15/12/08

Carta a um cão

O que posso eu escrever-te? A ti que foste o primeiro e o ultimo?
Tu que aparentavas um sorriso tão ingénuo mas que se revelou tão nefasto.
E sim tu, com os teus lábios castanhos que me cheiravam a canela mas que ao paladar foram tão tóxicos como heroína.
Antes de ti era um rei que todas as noites se sentava numa poltrona e do cimo da minha torre feita de sombras contemplava, com um sorriso de prazer, o horizonte mórbido. Com um sorriso sim, o meu mundo era mórbido mas eu gostava dele assim.
Tu, pelo contraio, não gostavas dele tanto como aparentavas, e mesmo sendo livre de abandona-lo, foste o sismo que me deixou soterrado sob os seus escombros.
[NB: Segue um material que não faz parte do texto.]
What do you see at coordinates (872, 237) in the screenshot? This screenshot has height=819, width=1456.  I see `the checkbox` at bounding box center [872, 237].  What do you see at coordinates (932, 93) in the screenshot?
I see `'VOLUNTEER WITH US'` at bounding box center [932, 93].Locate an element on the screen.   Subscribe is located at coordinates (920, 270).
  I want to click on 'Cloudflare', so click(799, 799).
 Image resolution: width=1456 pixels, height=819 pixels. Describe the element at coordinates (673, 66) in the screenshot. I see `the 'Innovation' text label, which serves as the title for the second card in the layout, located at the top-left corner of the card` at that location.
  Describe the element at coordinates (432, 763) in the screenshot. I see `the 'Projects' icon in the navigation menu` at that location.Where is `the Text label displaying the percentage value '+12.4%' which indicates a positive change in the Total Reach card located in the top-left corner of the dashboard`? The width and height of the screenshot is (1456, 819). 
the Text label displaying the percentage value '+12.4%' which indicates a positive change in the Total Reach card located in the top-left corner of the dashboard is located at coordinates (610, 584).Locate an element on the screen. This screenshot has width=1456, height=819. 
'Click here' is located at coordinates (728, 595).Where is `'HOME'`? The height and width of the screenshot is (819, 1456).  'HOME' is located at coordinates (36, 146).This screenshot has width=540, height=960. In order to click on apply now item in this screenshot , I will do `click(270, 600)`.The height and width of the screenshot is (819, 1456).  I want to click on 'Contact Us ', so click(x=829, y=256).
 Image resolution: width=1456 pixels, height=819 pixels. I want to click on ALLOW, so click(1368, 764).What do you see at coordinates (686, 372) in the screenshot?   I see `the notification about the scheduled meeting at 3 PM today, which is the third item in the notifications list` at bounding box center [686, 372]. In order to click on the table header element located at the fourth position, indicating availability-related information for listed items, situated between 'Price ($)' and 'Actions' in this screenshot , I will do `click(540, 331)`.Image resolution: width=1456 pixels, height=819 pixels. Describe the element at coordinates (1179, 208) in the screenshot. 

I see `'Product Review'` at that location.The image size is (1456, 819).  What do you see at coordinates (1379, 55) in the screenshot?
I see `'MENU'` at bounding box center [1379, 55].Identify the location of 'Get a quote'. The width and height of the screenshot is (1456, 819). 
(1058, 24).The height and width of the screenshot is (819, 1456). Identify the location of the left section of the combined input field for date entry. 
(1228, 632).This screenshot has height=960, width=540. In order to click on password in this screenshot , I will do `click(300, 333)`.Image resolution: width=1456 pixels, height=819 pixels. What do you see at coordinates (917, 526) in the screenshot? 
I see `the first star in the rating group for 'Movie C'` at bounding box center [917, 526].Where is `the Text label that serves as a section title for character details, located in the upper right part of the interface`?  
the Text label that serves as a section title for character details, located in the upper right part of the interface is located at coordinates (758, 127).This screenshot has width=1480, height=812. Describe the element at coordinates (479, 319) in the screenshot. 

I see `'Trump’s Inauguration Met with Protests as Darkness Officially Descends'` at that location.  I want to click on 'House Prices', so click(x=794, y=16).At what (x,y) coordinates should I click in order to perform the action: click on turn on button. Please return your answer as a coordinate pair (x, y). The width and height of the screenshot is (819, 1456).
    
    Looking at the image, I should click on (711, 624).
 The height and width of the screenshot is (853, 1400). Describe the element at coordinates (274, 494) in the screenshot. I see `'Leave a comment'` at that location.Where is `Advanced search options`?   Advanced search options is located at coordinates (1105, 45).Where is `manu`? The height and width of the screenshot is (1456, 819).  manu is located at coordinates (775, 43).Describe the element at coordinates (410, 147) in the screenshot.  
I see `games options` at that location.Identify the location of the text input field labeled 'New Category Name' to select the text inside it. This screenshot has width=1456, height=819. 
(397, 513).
Senti-te como trepadeiras espinhosas entrelaçadas no meu coração, senti-te um frio insuportável que me congelou os brônquios, e senti-te um enxame negro a bloquear totalmente a luz ao meu mundo.
Destruíste-me o que era superficial, destruíste a minha capacidade de demonstrar afecto, destruíste a minha vontade de amar, destruíste a minha auto-estima e o mais irónico, destruiste tudo isso sem que assim o desejasses.
O superficial foi preenchido pelo frio metálico e foi assim que passei a ser totalmente automático.
Desejei que morresses,

que tivesses um acidente e uma merda qualquer se enterrasse no teu cérebro. É de facto um desejo vergonhoso, mas porque desapareceste depois de ter sido sincero contigo? Não pude falar, não pude descarregar a minha frustração, não pude explicar-me, não pude fazer nada a não ser continuar a sentir-me uma grande merda.
Cinco anos, cinco merda de anos, para que voltasse a conseguir dizer algo tão simples como “gosto de ti”, para que conseguisse estar no mesmo sitio que tu, para que conseguisse entregar-me a alguém, para que reconstruísse tudo o que destruíste… Para que conseguisse escrever-te isto.
Hoje tenho marcas no corpo que me relembram de ti mas agora compreendo que naquela altura sonhava demais, naquela altura embriagaste-me de ti.
Sei que não vais ler, mas ainda assim escrevo-te. Escrevo-te para me despedir, para dizer que finalmente apaguei o último vestígio de ti.